Hmmm, that's a problem since I was planning exactly that, Warp11, 156 volt, and the Zilla is no longer available


----------



## elevatorguy (Jul 26, 2007)

What about a choke or wrapping the cable through a ferrite ring?
I think a choke would be a big heavy addition though. 
When I get mine running I will put the oscilliscope on it and take a look.


----------



## Tesseract (Sep 27, 2008)

TheSGC said:


> The ringing is created by the motor windings and inductance created by it.


Correct... whether it is dI/dt induced ringing (spikes) killing the controller OR because the current is ramping up faster than the controller can react to it, though, is difficult to determine without a scope, current probe and, ideally, an LCR bridge (to measure the motor inductance).




> There really isn't a fix that wouldn't have some weird side effect that I can think of except make the cables really short, and a very large gauge, like 4/0 for the motor to controller connections.
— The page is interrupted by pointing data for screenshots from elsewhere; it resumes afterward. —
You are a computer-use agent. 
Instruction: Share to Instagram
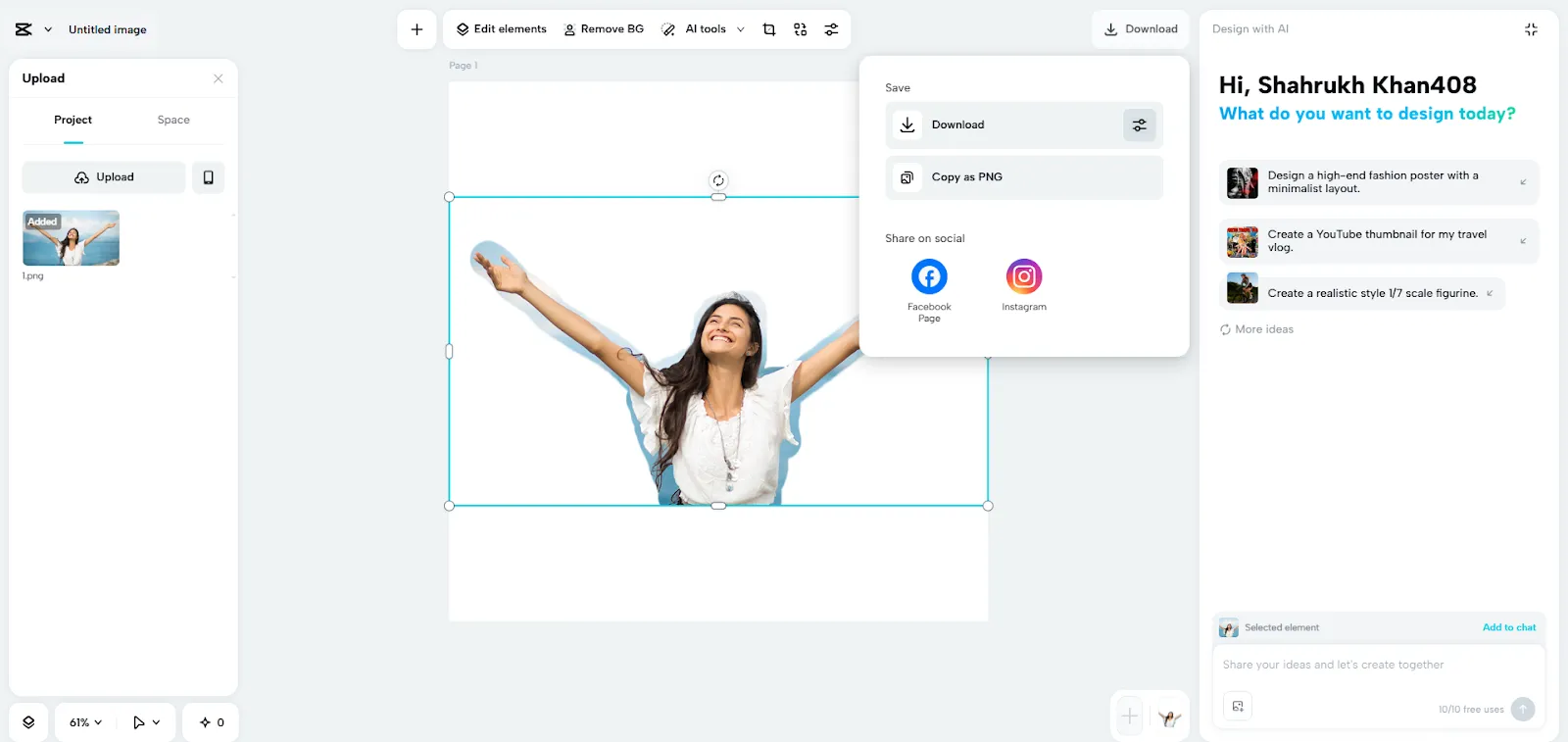point(1023,277)
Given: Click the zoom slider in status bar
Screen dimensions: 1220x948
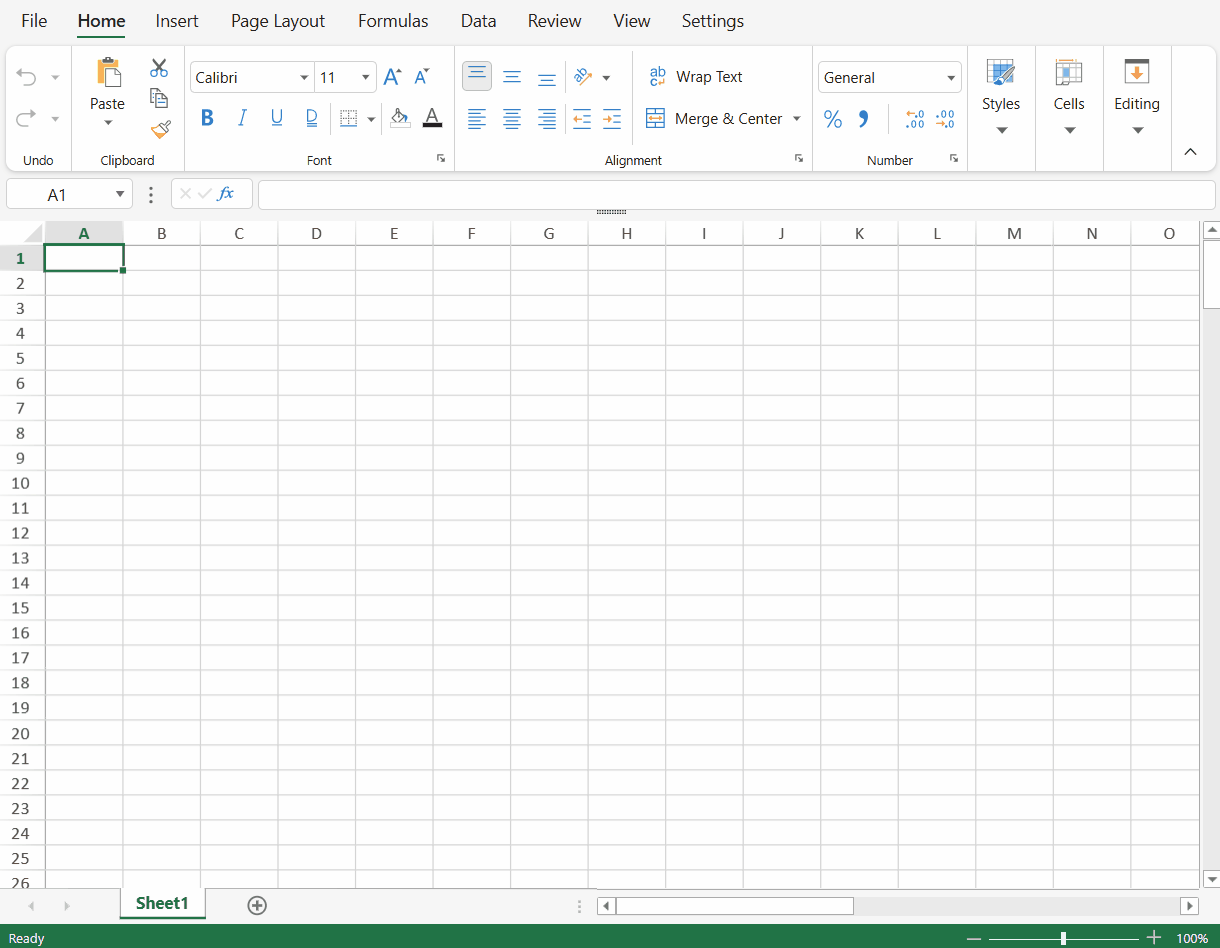Looking at the screenshot, I should [1063, 938].
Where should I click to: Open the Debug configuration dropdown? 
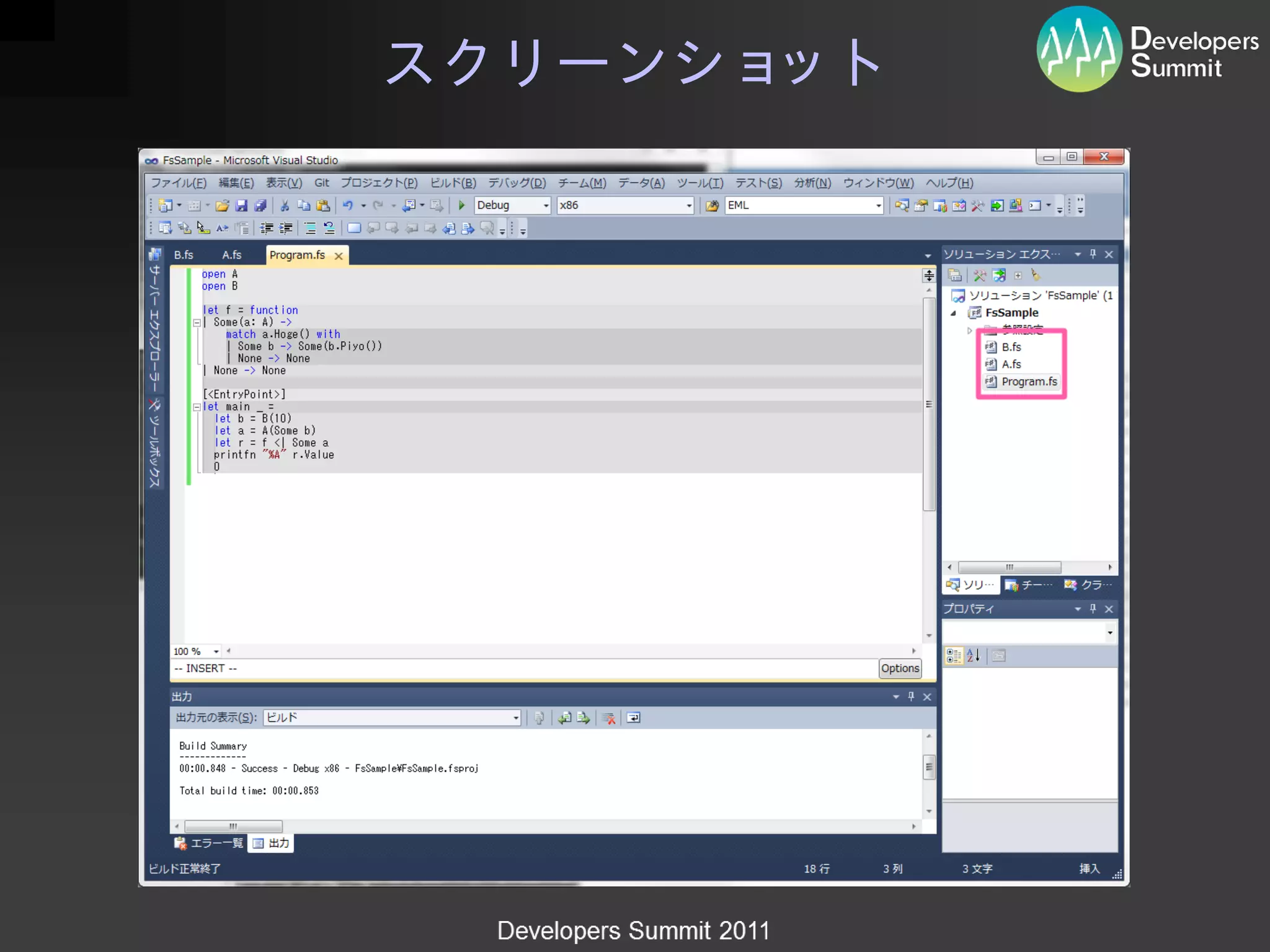tap(546, 205)
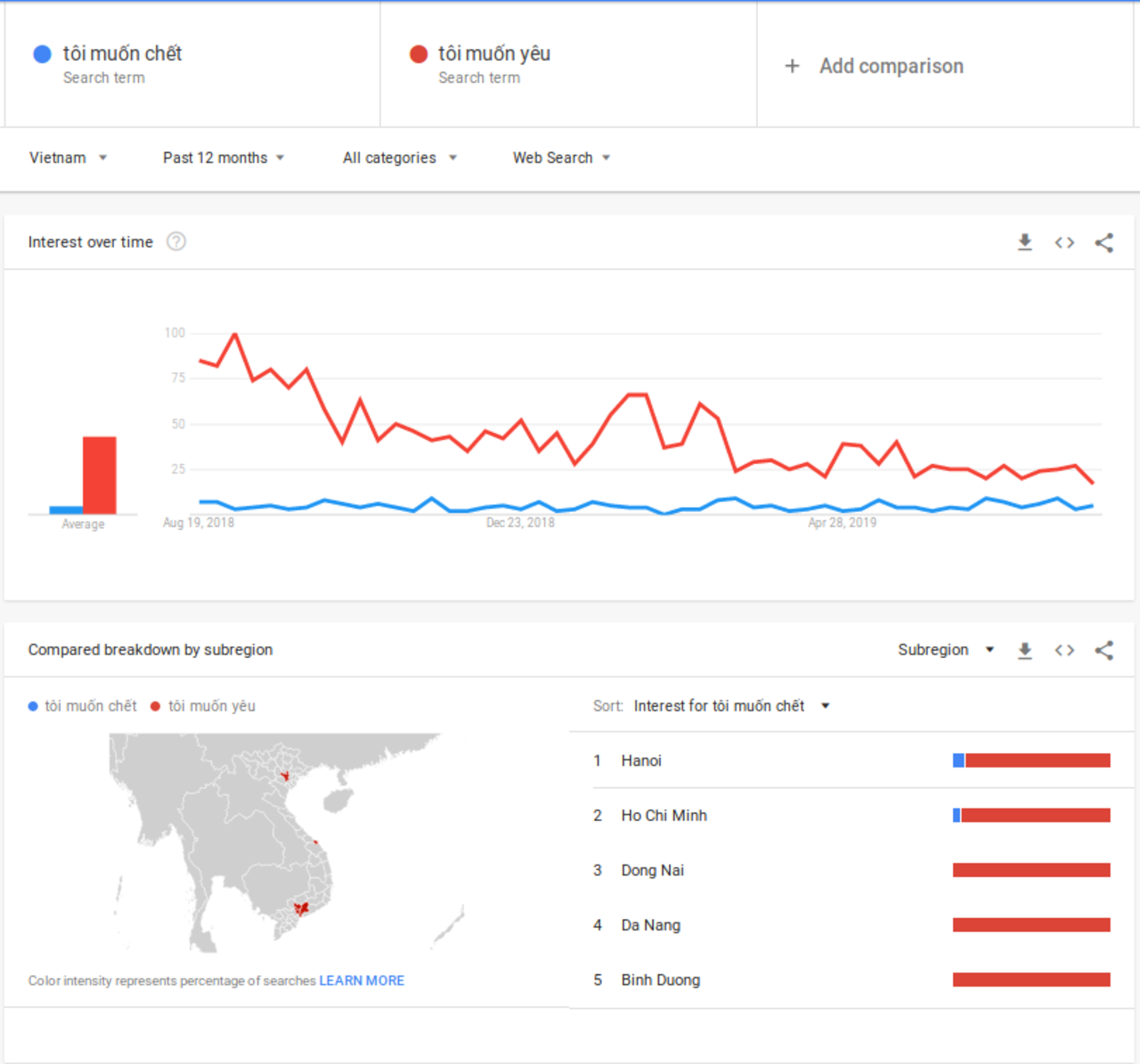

Well, you could put a _large_ TVS or MOV across the motor terminals to chop off any spikes created (with maybe a little bit of series resistance to limit the surge current when it fires). Of course, there's also the venerable RC or RCD snubber, though designing that is a lot more involved that simply slapping a TVS or MOV on the motor. 




> Pretty much a 9" motor and under is fine, but the 11" and greater just have too much inductance for any of the Curtis Controllers to handle (Or most of the Kelly's and Altrax for that matter). You really need a Zilla for the larger motors since I haven't heard of anyone using the Kelly 156 volt or a Logisystems 156 volt controller on 11" and higher motors.


Sadly, this is one bit of crucial data that no motor manufacturer seems to want to provide: the field and armature inductances. Note that too little inductance can cause just as much trouble as too much! If the motor inductance is too low then the current will rise too quickly during switch turn-on for the controller to react; if the motor inductance is too high then the voltage spike produced during switch turn-off will likewise be too high for the switches to handle. And predicting what the inductance of a smaller or larger motor would be compared to another is nearly futile since there are so many variables that can affect it. About the only prediction you can reliably make is that usually a motor rated for a higher voltage but the same horsepower as an otherwise identical motor will also have a higher inductance.

But hey, it's stuff like this that makes you folks the pioneers! ...you know, the people laying face down in the mud with arrows in their backs


----------



## fugdabug (Jul 14, 2008)

TheSGC said:


> Definitely get that EV going! I just had a nice joyride in mine today and it was great! I still haven't mounted a darn thing down, but a quick jaunt around the neighborhood was really nice.
> 
> Anyways, it must be a bad season for controllers. We just had two Solectria AC controllers die this week at school, and one dropped dead in the middle of traffic, of course right in front of me! There is this flaw in the regen system that will fry the controller if the batteries are greater than 95% charged and you hit the brakes with the regen active. Really stupid I know. This seems to be commom enough that the EV deparment has a budget for controller repair.
> 
> ...


I don't have cables much over 12" long. One of the first things I planned was how to make sure that the controller was as close as possible to the controller (that is why it is positioned over the motor). Electric Vehicles USA has the Curtis 1231C -8601 for about (US$1575)... 
I am currently set up with 108VDC, so I figure with the Curtis a 96-144VDC rating means that the system is safe for the simple application I have. Oh the motor is a D&D Systems ES31B (rated at 40HP max) I can tell you with the original six Optima D31A's I had with the 14500a Kelly it was a major accelerator... it would get up and go when on the flat, I don't mean stomping the accelerator pedal but just a gradual increase would get you up to good speeds in no time! Love my D&D~


----------



## JRP3 (Mar 7, 2008)

Tesseract said:


> Well, you could put a _large_ TVS or MOV across the motor terminals to chop off any spikes created (with maybe a little bit of series resistance to limit the surge current when it fires). Of course, there's also the venerable RC or RCD snubber, though designing that is a lot more involved that simply slapping a TVS or MOV on the motor.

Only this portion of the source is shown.